We don’t have to select those observations which belong to a state or county because the us.map.state object will have a column (‘GEOID’) with the FIPS values of every state, therefore, all observations which belong to a county will be deleted in the leafmap object. In the case of the us.map.county will happen the opposite.

leafmap <- merge(us.map.state, life, by= 'GEOID')

popup_dat <- paste0("<strong>State: </strong>",
                    leafmap$NAME,
                    "<br><strong>Life expectancy with 95% CI : </strong>",
                    leafmap$exp_leg)

pal <- colorNumeric("Spectral", NULL, n = 13)

  leaflet(data = leafmap) %>% 
      addTiles() %>%
      addPolygons(fillColor = ~pal(exp),
                  fillOpacity = 0.8,
                  color = "#BDBDC3",
                  weight = 1,
                  popup = popup_dat) %>%
      addLegend("bottomright", pal = pal, values = ~exp,
                title = "Life expectancy",
                opacity = 1 )
leafmap <- merge(us.map.county, life, by= 'GEOID')

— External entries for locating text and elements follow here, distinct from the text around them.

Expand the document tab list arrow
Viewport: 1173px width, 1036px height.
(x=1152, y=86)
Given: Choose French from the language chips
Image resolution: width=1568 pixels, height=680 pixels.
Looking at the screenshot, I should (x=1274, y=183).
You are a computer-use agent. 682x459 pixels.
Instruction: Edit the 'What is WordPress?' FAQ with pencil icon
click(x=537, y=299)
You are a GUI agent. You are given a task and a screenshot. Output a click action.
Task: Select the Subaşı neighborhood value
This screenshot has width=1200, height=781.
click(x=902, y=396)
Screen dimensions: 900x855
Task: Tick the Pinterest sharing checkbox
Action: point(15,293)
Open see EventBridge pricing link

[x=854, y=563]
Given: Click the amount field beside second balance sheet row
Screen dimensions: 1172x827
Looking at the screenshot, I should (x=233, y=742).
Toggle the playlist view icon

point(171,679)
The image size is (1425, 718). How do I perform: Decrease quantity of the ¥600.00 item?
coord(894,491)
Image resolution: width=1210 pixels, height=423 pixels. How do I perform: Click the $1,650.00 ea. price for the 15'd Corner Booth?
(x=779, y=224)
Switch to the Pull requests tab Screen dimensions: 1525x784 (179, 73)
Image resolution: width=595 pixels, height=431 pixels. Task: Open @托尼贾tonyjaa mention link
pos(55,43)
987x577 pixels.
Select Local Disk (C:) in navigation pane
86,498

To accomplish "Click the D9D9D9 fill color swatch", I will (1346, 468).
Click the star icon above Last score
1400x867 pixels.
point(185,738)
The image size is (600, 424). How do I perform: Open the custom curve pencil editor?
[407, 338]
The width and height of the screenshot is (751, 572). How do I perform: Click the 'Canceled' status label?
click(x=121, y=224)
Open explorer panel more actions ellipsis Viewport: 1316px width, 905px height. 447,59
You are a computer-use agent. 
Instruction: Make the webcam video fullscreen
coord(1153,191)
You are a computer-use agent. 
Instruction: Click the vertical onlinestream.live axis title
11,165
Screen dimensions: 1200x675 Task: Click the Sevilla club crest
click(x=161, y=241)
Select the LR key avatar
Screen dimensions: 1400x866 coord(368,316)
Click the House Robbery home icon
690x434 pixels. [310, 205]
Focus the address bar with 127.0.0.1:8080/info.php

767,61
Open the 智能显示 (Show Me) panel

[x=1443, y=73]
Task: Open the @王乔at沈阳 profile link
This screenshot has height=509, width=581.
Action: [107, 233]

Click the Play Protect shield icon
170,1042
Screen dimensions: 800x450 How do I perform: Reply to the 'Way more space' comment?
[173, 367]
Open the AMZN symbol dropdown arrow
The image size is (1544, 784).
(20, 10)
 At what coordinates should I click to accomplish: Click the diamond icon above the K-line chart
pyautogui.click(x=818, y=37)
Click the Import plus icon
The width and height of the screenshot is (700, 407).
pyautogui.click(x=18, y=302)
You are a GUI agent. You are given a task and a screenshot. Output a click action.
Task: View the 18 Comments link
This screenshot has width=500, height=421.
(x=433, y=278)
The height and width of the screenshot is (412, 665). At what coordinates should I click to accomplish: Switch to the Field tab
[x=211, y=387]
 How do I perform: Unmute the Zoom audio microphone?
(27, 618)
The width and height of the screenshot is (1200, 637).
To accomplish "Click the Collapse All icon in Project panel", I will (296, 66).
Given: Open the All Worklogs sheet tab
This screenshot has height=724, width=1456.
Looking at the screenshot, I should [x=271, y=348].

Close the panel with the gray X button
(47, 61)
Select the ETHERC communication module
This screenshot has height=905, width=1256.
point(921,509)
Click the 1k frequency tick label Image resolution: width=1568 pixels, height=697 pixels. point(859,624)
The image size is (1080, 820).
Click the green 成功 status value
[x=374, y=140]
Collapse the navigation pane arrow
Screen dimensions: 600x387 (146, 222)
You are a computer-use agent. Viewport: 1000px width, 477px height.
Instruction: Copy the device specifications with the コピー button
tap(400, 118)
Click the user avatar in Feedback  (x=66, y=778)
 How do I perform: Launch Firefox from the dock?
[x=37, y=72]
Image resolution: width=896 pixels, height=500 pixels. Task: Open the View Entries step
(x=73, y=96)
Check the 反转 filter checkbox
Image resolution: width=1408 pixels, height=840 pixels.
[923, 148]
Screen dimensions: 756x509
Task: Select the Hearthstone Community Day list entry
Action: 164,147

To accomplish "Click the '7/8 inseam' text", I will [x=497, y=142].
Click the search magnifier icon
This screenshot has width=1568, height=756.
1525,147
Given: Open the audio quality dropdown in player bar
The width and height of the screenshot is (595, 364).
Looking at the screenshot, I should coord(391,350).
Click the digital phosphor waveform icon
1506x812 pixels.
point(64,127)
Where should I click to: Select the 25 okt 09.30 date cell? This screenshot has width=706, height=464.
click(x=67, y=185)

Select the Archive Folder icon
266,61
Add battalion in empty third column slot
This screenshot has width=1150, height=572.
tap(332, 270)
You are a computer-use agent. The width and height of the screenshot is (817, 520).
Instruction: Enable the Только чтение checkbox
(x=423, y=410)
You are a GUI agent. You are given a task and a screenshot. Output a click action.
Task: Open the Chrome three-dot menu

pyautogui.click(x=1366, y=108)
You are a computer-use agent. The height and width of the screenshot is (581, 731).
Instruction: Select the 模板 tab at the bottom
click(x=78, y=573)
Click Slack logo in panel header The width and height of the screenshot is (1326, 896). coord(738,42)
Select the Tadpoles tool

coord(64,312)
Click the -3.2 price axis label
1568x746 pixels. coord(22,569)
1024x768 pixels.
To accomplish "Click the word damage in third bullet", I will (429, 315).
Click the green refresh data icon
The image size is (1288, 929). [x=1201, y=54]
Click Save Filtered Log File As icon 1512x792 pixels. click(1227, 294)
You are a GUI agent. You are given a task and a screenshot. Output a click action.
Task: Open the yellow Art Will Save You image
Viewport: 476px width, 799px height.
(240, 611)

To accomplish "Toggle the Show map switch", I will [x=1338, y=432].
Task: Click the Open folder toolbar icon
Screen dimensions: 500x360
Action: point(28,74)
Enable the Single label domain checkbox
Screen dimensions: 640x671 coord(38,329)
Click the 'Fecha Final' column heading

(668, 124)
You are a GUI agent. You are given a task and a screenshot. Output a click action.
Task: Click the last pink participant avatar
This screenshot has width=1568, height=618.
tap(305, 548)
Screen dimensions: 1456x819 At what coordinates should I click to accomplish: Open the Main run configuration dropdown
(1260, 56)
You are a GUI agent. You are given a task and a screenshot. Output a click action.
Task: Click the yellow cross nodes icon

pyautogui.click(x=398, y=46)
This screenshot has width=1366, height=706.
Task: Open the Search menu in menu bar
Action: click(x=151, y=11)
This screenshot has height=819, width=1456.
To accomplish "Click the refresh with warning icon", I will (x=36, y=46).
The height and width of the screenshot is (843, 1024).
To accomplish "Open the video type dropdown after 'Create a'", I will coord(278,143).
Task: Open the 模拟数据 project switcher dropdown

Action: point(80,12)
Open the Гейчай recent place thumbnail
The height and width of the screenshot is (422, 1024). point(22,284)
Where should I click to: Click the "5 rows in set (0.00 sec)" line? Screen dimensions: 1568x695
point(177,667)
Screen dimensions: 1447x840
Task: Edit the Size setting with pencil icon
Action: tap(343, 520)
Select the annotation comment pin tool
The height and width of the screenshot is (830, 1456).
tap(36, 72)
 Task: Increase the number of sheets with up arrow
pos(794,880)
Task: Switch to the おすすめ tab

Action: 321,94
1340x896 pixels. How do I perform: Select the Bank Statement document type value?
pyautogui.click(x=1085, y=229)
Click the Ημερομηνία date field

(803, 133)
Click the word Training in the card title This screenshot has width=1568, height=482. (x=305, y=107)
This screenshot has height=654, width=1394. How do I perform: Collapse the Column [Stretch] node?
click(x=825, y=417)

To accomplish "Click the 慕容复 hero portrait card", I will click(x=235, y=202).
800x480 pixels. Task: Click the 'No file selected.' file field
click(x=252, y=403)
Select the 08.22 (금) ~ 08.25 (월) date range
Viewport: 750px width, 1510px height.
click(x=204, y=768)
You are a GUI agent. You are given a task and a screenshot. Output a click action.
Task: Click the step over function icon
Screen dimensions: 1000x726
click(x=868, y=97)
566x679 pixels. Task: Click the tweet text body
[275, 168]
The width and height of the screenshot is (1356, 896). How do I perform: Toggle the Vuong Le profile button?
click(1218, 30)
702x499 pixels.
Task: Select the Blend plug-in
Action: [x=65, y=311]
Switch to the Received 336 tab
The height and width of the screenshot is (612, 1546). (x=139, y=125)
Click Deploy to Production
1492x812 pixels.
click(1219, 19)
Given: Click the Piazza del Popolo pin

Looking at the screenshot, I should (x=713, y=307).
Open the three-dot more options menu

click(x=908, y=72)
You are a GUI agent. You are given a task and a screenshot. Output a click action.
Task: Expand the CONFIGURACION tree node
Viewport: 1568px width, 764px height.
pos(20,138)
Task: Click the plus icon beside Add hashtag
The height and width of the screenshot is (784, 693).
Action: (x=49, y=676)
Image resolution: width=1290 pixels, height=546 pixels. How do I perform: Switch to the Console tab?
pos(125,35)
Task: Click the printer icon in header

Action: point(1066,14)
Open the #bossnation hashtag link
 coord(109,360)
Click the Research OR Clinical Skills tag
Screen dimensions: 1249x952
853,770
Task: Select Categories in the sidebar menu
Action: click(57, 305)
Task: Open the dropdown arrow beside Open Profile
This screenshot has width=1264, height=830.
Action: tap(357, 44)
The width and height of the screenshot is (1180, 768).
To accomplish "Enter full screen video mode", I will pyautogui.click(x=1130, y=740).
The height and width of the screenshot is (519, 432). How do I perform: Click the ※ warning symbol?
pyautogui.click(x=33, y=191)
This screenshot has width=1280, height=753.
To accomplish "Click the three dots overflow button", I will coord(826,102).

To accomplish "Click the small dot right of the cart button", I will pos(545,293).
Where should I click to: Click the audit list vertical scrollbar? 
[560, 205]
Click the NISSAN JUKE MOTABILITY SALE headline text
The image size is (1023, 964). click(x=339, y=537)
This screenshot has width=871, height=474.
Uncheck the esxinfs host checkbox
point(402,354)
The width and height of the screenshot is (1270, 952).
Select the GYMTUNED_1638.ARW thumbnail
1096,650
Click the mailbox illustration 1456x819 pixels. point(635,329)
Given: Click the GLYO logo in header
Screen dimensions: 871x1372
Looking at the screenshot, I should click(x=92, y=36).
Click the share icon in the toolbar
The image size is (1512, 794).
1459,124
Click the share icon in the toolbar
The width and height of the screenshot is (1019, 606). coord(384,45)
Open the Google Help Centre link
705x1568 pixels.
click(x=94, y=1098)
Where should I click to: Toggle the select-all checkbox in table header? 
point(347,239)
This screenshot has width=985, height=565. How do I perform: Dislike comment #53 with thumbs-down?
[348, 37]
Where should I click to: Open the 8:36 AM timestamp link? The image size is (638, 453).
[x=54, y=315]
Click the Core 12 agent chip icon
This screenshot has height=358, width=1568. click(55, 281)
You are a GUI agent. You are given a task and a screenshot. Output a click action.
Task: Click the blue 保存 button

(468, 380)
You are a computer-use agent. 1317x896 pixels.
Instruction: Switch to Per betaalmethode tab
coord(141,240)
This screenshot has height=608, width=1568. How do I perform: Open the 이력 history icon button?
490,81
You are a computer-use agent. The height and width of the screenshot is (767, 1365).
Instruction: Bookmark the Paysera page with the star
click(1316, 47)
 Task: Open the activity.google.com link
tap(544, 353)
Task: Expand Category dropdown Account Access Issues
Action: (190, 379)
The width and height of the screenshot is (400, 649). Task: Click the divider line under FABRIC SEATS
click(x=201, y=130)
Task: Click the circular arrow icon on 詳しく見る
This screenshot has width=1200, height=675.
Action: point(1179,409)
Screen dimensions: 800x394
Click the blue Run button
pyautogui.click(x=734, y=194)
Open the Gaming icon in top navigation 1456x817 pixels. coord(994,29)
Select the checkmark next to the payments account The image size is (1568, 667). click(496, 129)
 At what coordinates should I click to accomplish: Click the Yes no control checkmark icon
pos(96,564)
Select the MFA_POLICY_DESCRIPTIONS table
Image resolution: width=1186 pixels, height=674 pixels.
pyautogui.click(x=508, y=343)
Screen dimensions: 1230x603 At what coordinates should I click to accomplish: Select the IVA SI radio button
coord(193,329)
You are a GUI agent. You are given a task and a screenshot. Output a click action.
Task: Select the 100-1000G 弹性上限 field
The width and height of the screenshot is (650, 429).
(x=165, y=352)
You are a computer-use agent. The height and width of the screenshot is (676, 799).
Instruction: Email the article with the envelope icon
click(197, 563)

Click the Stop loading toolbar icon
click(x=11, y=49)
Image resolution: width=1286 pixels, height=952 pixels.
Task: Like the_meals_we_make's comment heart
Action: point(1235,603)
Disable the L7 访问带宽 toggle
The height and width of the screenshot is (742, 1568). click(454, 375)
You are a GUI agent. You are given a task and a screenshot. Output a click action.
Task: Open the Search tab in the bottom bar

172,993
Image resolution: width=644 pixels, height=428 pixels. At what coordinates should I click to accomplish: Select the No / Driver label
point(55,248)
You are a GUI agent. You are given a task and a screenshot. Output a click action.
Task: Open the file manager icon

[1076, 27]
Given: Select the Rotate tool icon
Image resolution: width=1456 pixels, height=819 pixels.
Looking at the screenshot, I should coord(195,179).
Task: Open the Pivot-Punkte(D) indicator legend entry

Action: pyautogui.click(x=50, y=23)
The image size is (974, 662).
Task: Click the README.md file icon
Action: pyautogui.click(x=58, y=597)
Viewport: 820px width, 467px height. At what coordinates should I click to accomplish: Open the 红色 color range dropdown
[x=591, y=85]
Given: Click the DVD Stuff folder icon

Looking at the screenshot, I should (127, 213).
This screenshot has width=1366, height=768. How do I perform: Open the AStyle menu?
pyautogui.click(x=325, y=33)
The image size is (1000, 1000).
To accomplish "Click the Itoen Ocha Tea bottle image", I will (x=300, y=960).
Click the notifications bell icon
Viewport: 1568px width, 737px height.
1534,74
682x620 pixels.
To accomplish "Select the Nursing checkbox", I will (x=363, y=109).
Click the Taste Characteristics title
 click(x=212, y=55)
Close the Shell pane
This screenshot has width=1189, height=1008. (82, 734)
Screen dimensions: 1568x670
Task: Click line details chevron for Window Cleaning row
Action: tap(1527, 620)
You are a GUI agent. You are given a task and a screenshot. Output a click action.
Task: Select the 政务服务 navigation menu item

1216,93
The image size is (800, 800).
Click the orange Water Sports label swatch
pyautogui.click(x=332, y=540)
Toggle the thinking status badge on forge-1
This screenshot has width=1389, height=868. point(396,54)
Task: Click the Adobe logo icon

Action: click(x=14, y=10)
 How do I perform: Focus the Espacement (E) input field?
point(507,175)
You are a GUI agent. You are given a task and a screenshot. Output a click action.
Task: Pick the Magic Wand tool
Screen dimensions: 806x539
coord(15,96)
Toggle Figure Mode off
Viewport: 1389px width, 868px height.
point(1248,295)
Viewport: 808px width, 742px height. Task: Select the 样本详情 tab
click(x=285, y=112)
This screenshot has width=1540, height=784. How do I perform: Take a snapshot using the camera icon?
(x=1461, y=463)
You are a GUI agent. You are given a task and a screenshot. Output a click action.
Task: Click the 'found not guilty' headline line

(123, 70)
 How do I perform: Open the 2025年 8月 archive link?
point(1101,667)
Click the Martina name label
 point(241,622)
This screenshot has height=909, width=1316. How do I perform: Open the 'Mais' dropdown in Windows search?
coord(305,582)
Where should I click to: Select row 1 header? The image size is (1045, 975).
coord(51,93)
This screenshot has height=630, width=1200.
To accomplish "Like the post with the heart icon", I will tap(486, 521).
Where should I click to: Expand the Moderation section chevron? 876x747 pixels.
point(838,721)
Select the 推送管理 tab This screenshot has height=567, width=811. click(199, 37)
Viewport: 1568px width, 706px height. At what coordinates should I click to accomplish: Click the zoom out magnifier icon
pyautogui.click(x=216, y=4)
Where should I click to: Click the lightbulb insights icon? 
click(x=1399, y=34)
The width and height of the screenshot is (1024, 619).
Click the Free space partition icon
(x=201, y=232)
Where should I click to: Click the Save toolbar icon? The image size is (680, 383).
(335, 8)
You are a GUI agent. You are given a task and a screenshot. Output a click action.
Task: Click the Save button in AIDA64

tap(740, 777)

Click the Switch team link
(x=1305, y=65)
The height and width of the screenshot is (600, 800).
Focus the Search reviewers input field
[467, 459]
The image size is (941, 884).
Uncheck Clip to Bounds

popup_dat <- paste0("<strong>State: </strong>",
                    leafmap$NAME,
                    "<br><strong>Life expectancy with 95% CI : </strong>",
                    leafmap$exp_leg)
pal <- colorQuantile("Spectral", NULL, n = 10)


  leaflet(data = leafmap) %>% 
      addTiles() %>%
      addPolygons(fillColor = ~pal(exp),
                  fillOpacity = 0.8,
                  color = "#BDBDC3",
                  weight = 1,
                  popup = popup_dat)